Consider datalogging the Fuel pressure. Or just replace it as there are numerious post regarding apparently good fuel pressure sensors that are in fact, bad. The part is not $$.

The report of good running after the tune would indicate the tune is OK. It is reasonable to look at a failed component as the cause for the change (assuming no other changes made).

OBTW, your idea to test the MAFia will not work because the voltage output of the MAFia has been indexed and the tune adjusted to accept the modified MAF. The stock MAF would have a stock voltage output which the PCM is not tuned for. In fact, I suspect that the motor would run even richer.

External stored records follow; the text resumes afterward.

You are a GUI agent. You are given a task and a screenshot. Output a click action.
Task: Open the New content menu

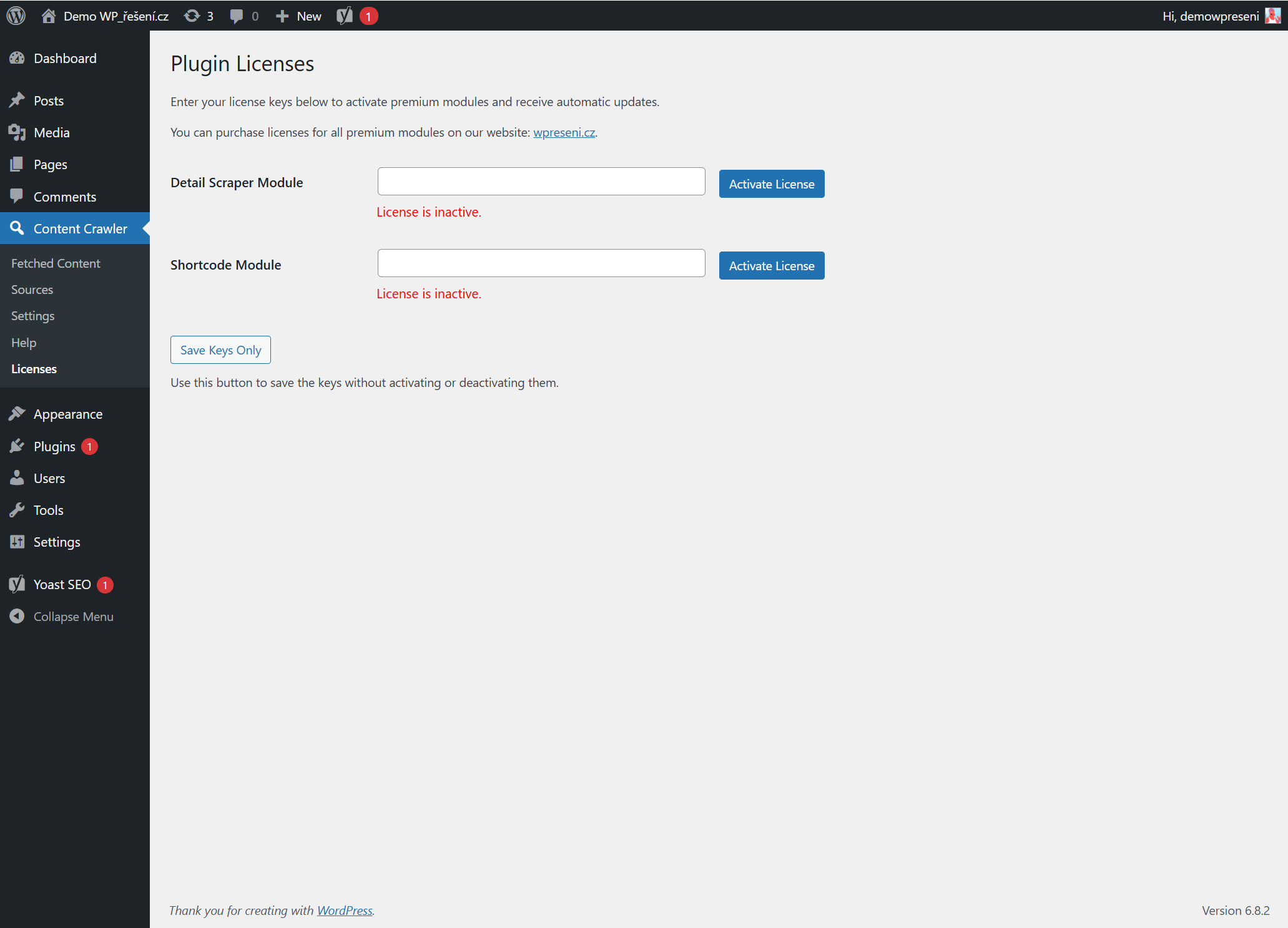[x=299, y=16]
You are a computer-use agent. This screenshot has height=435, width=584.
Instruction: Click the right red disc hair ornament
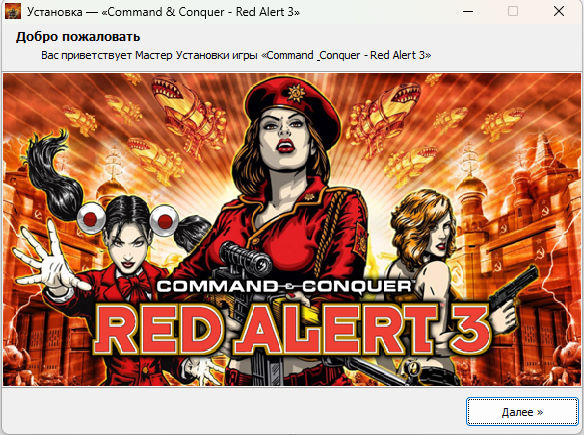coord(164,221)
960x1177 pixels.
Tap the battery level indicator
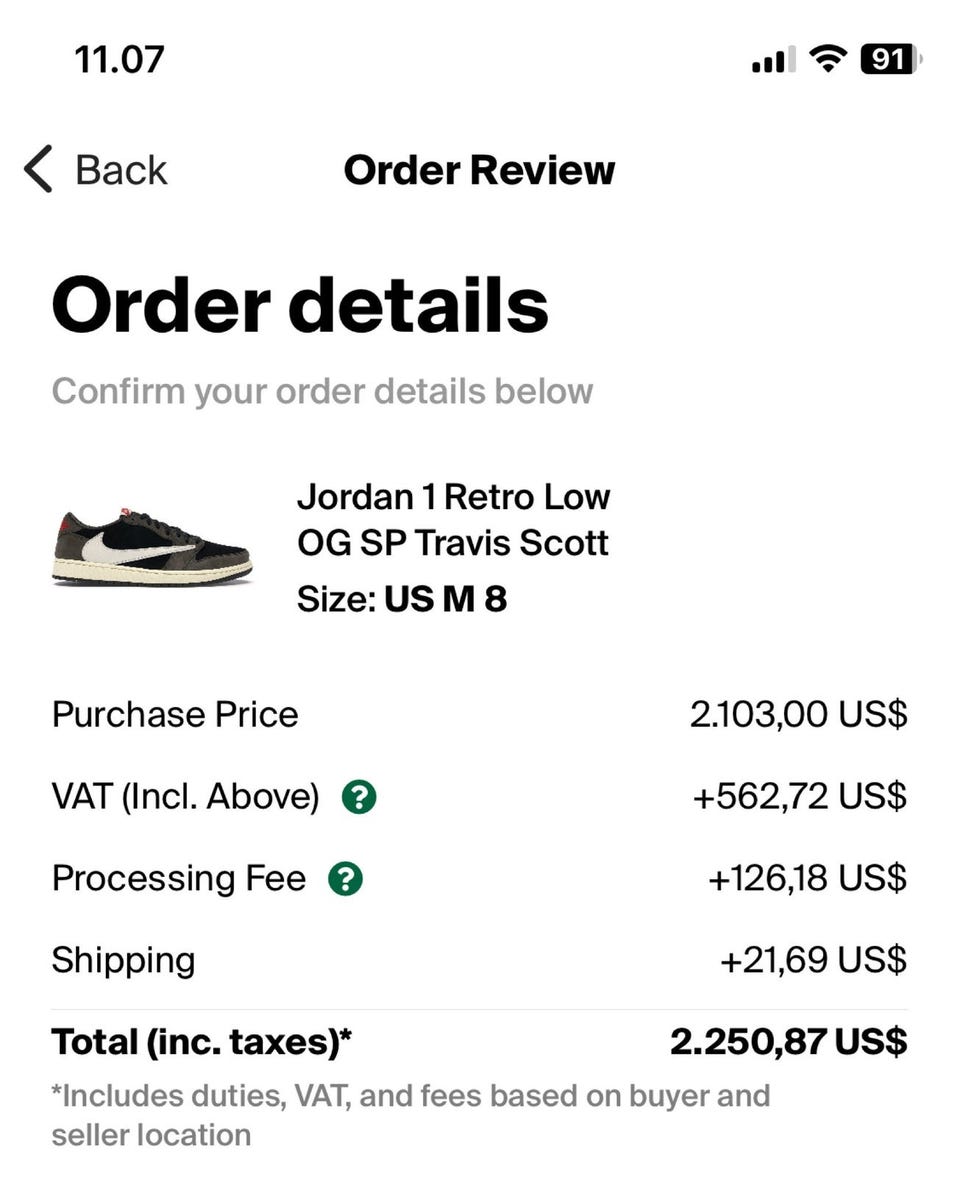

For your idea to work, you must also adjust the tune to match the MAF.
 
The FRPS has been another suspect. When the signal is viewed through my scan tool, it shows a pretty standard 39-41 PSI at idle. It then increases from there as load is increased. At the same time however, my electronic sending unit auto-meter gauge shows 26-28 PSI at idle. Not sure which would be more accurate. I need to get a mechanical gauge and hook it up just to get a reading that I know is right.

I will have to verify that there is vacuum at the sensor. I do believe I tapped into my vacuum right there to run to my vac/boost gauge though. I get about 20 inches at idle


You make a good point about my theory of testing the MAFia
 
I don't think you understand the difference between an atomspheric pressure and a delta pressure.

An external pressure guage will measure pressure relative to the atomsphere. The FPS measures pressure relative to the intake manifold. This is called DELTA pressure.

As boost pressure goes up, the absolute pressure has to go up to maintain the correct delta pressure.

So, for a delta reference, the pressure should remain in the 38-41 PSI range.

For an atomspheric reading, it is is normal for the reading to be low at idle. Remember that the intake is under VACUUM at idle. The pressure should rise as boost rises. It should always remain boost + 40 PSI.

Try this test. At idle, disconnect the FPS reference line. The external gauge and the FPS now have a common reference and should read the same (about 40 PSI).

Remember, this is for a test. NEVER drive the car with the vacuum reference line disconnected. If done, the A/F ratio will go lean under load.

If the FPS reported pressure is increasing under load, this does not sound correct.